I know I’ve seen integrity before: my parents taking a receipt back to the cashier because they didn’t charge enough for something or forgot to ring something up.  A cub scout on the news making sure a lost purse was returned to the owner, even though the manager at Wal-Mart didn’t care.  But still, how do you show integrity in your everyday life?

Huff the Hubs, I think, has a ton of integrity. He’s a salaried employee, meaning he doesn’t have to clock in or out, he just shows up to work and leaves at his assigned time. The days that he leaves the house late (which, is more often than not; he runs on what I like to call “Huffman Time”) he always, always, always stays late.
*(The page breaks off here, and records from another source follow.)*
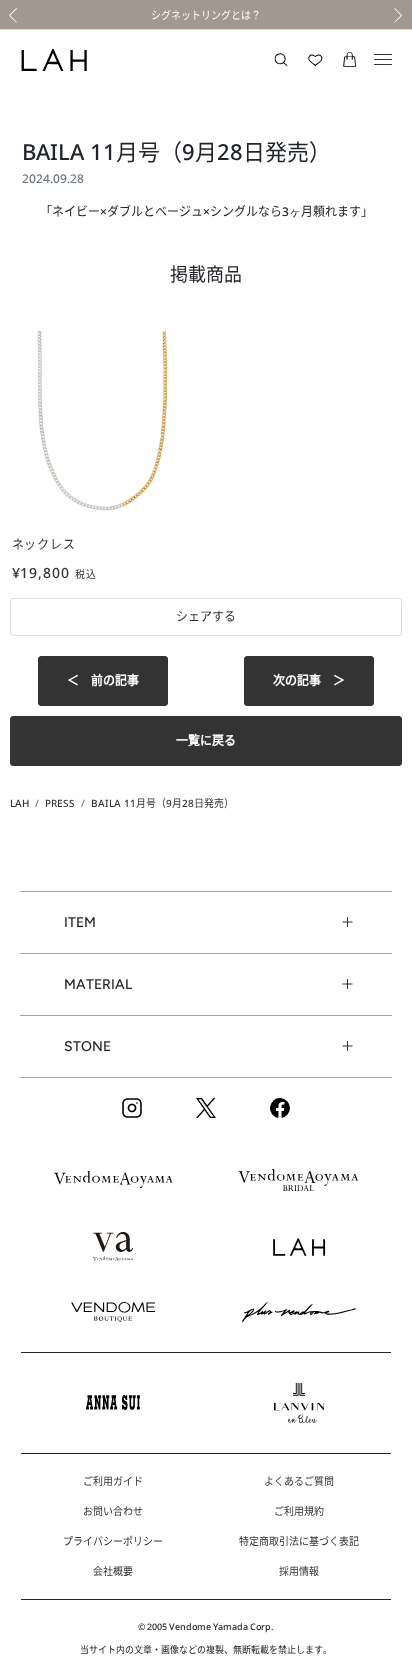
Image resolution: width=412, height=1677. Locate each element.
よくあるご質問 (299, 1481)
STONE (87, 1046)
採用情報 (299, 1571)
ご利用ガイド (113, 1481)
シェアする (206, 616)
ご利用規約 (299, 1511)
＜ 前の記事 (103, 680)
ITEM (80, 922)
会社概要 (113, 1571)
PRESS (60, 803)
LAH (19, 803)
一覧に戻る (206, 740)
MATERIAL (98, 984)
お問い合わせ (113, 1511)
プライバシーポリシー (113, 1541)
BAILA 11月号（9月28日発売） (162, 803)
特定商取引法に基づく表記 (299, 1541)
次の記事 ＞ (309, 680)
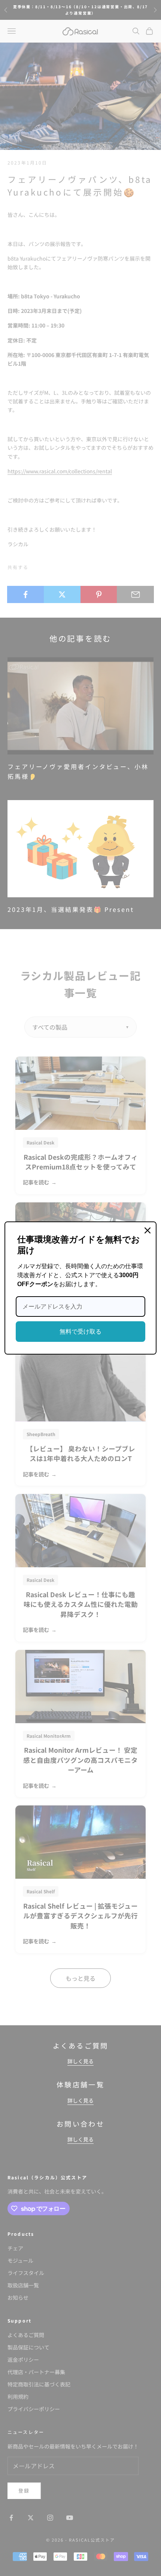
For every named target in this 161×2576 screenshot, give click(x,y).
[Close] (148, 1230)
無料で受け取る (80, 1331)
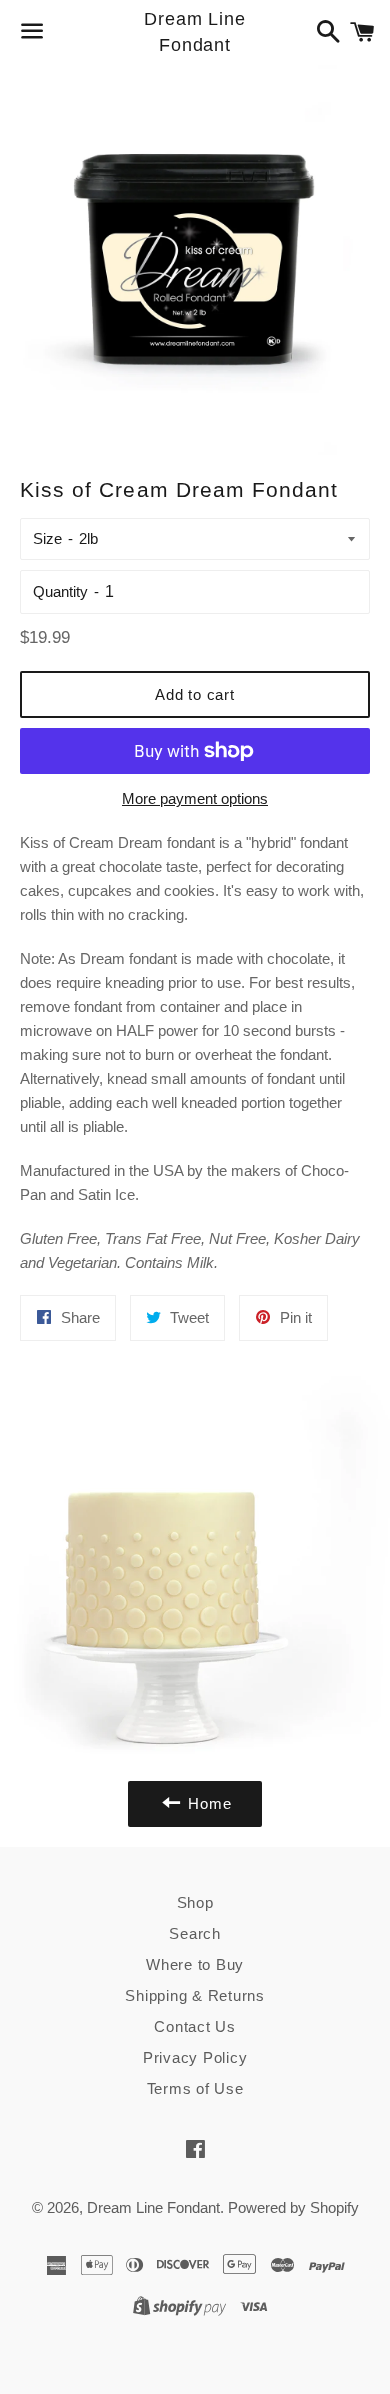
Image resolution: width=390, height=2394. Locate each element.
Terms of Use (195, 2088)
He checks receipts meticulously, making sure we were charged for what we took from the store or ate. He won’t do something that’s easier or that’s cheaper if it means doing something wrong.

If he’s 5 minutes late, he stays 5 minutes late. If he’s 15 minutes late, he stays 15 minutes late. There are many employees (and I’ve been guilty of this too) that will show up 30 minutes late and leave at their normal time.  And even though it may not seem like that much to us, to others it makes a big difference.

I’ve been flummoxed (yes, that’s a word) lately by business practices. There are companies out there that tout a certain belief, using it to bring in business and make more money. But do they really have integrity? Do they help others without expecting anything (even a “thank you”) in return?

Yesterday morning in church, the message was about love. The pastor said: “Love is the choice to perform a sacrificial action. You do things for others not because of the accolades, but for the growth of God’s Kingdom.”

Yet again, that’s something I need to work on. I don’t mind doing stuff for people, but most of the time (especially if its for a family member; namely Huff the Hubs) I want to hear a “thank you”. I want to know that they appreciate it. In some cases, I don’t think that’s wrong. I truly feel like affirmation is my “love language.” But how much of my wanting affirmation is my love language and how much is it just me wanting to feed my ego while my integrity wains?

Sigh. 

I know this has been a soap-box type of rant, but its been something that’s been on my mind lately. What do you think? Has integrity gone the way of chivalry? Is integrity something you find hard to mimic?

 

One thought on “Integrity, schmegrity…

  1. The other day as my mom and I were going into a grocery store, a lady dropped a dollar. My mom picked it up and took it to the lady who didn’t even realize she had dropped it. It made me proud to call her mom, but she made the comment that sometimes she was too nice. I told her that what she did was the right thing to do. It made me wonder how many people would have done the same thing. It also made me wonder if I would have done the same thing. In the end, I decided I would have because I am a firm believer that for every good action you do, you are rewarded in some way. It may not come immediately, but it will come. I don’t look for a thank you always, for that reason. Because I know it will be acknowledged by God and the universe if no one else. I’m also reminded that for every bad action you do, you will be punished.. which is evident every time I think a mean thought about someone and end up stubbing my toe or tripping over nothing and looking like an idiot. I always apologize to God for having the negative thoughts. But, very good rant!! I have often wondered about the world’s integrity crisis.